Steaming the heavy oil out of the ground, or mining and processing the tarry sand, requires large amounts of energy and water, and the deforestation of vast tracts of boreal forest. The federal and Alberta governments have resisted imposing environmental rules that would impede tar-sands development.

This stance is shifting. Just days after the U.S. election, the Canadian prime minister proposed a continental cap-and-trade system to control carbon emissions -- something the oil industry in Canada adamantly opposes.

Earlier this month, the Alberta government brought out a 20-year plan for the greening of the tar sands, which, while light on details, showed more than the usual resolve.

Even more surprising was the decision in February of the federal and Alberta governments to charge Syncrude, a large tar-sands processor, with offenses under environmental and bird-protection laws for the deaths of 500 ducks in one of the company's tailing ponds last April.

Harper and his advisers are also aware that while Bush blocked states' efforts to regulate greenhouse-gas emissions (California and Vermont, for instance, both wanted to set a carbon standard for transport fuels), Obama may permit such state-by-state laws.

And Canada is still fighting for an exemption from a rule inserted into the 2007 Energy Independence and Security Act that bars the U.S. government from buying fuels if their production causes more greenhouse-gas emissions than conventional petroleum sources, as does producing oil from tar sands.

At their meeting in Ottawa, Harper and Obama agreed to collaborate on the development and use of clean energy -- boilerplate stuff. But they also discussed broader collaboration in the future, including matching their countries' environmental rules.

__Data excerpt__.

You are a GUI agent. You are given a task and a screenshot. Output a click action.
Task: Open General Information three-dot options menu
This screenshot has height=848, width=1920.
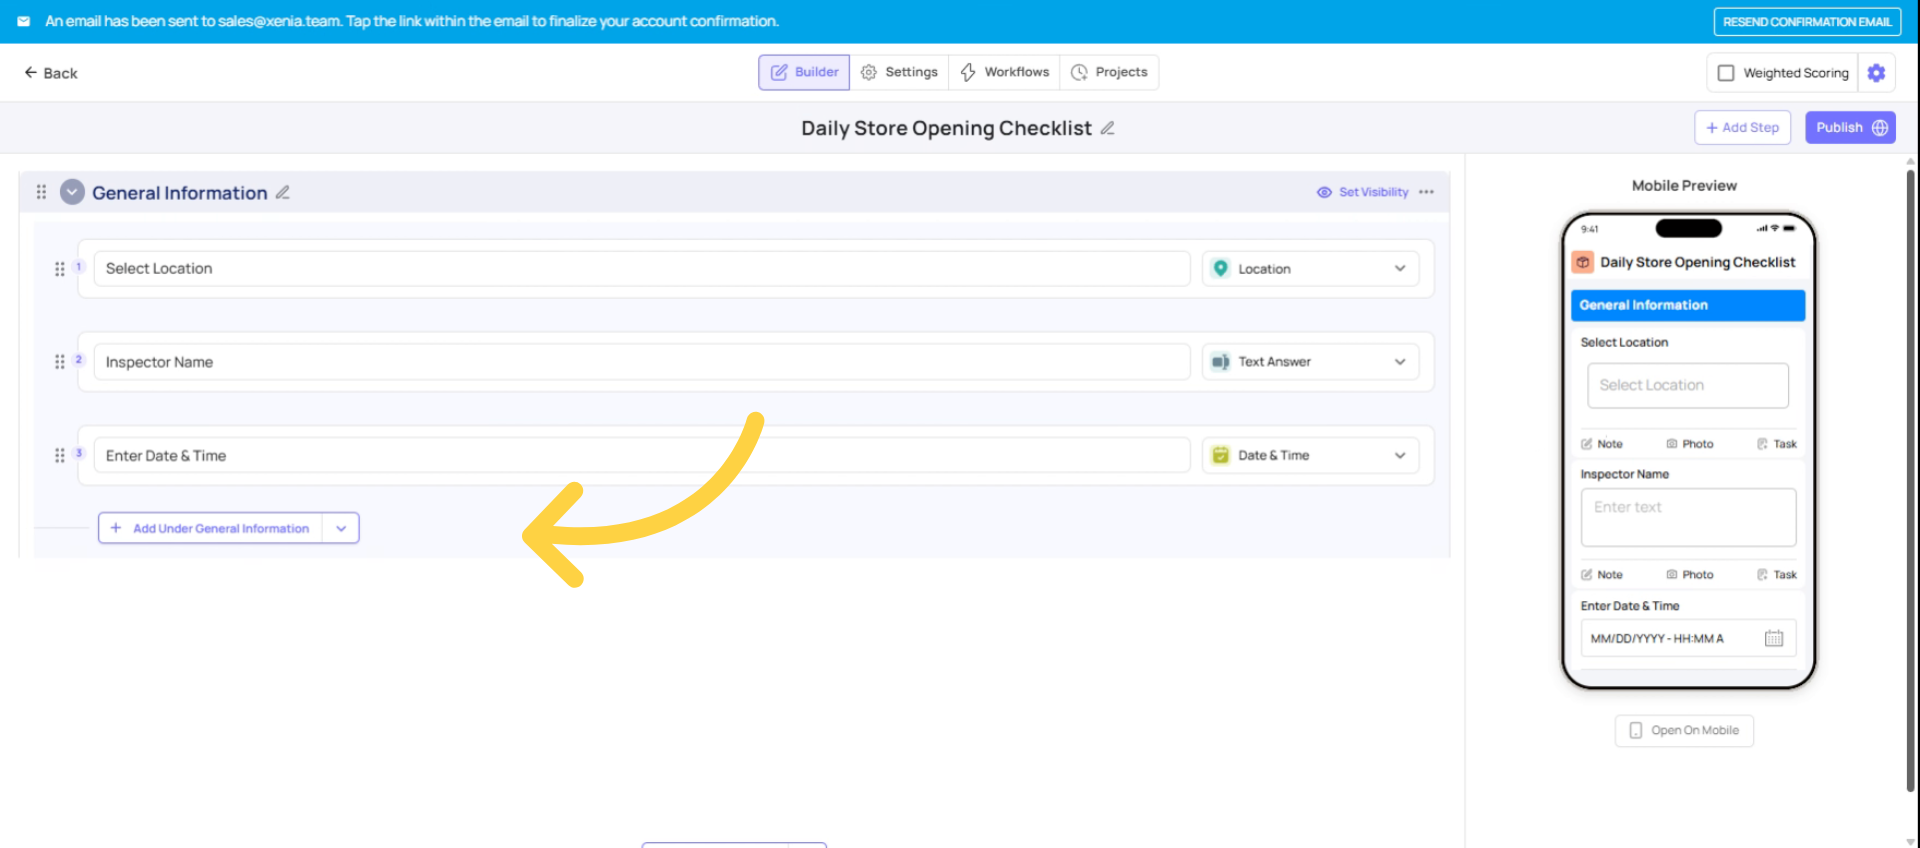[x=1426, y=192]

__Work required__.
Reproduce the passage on Canada's tar sands and environmental policy above word for word, from start to finish.

__The reply__.
Steaming the heavy oil out of the ground, or mining and processing the tarry sand, requires large amounts of energy and water, and the deforestation of vast tracts of boreal forest. The federal and Alberta governments have resisted imposing environmental rules that would impede tar-sands development.

This stance is shifting. Just days after the U.S. election, the Canadian prime minister proposed a continental cap-and-trade system to control carbon emissions -- something the oil industry in Canada adamantly opposes.

Earlier this month, the Alberta government brought out a 20-year plan for the greening of the tar sands, which, while light on details, showed more than the usual resolve.

Even more surprising was the decision in February of the federal and Alberta governments to charge Syncrude, a large tar-sands processor, with offenses under environmental and bird-protection laws for the deaths of 500 ducks in one of the company's tailing ponds last April.

Harper and his advisers are also aware that while Bush blocked states' efforts to regulate greenhouse-gas emissions (California and Vermont, for instance, both wanted to set a carbon standard for transport fuels), Obama may permit such state-by-state laws.

And Canada is still fighting for an exemption from a rule inserted into the 2007 Energy Independence and Security Act that bars the U.S. government from buying fuels if their production causes more greenhouse-gas emissions than conventional petroleum sources, as does producing oil from tar sands.

At their meeting in Ottawa, Harper and Obama agreed to collaborate on the development and use of clean energy -- boilerplate stuff. But they also discussed broader collaboration in the future, including matching their countries' environmental rules.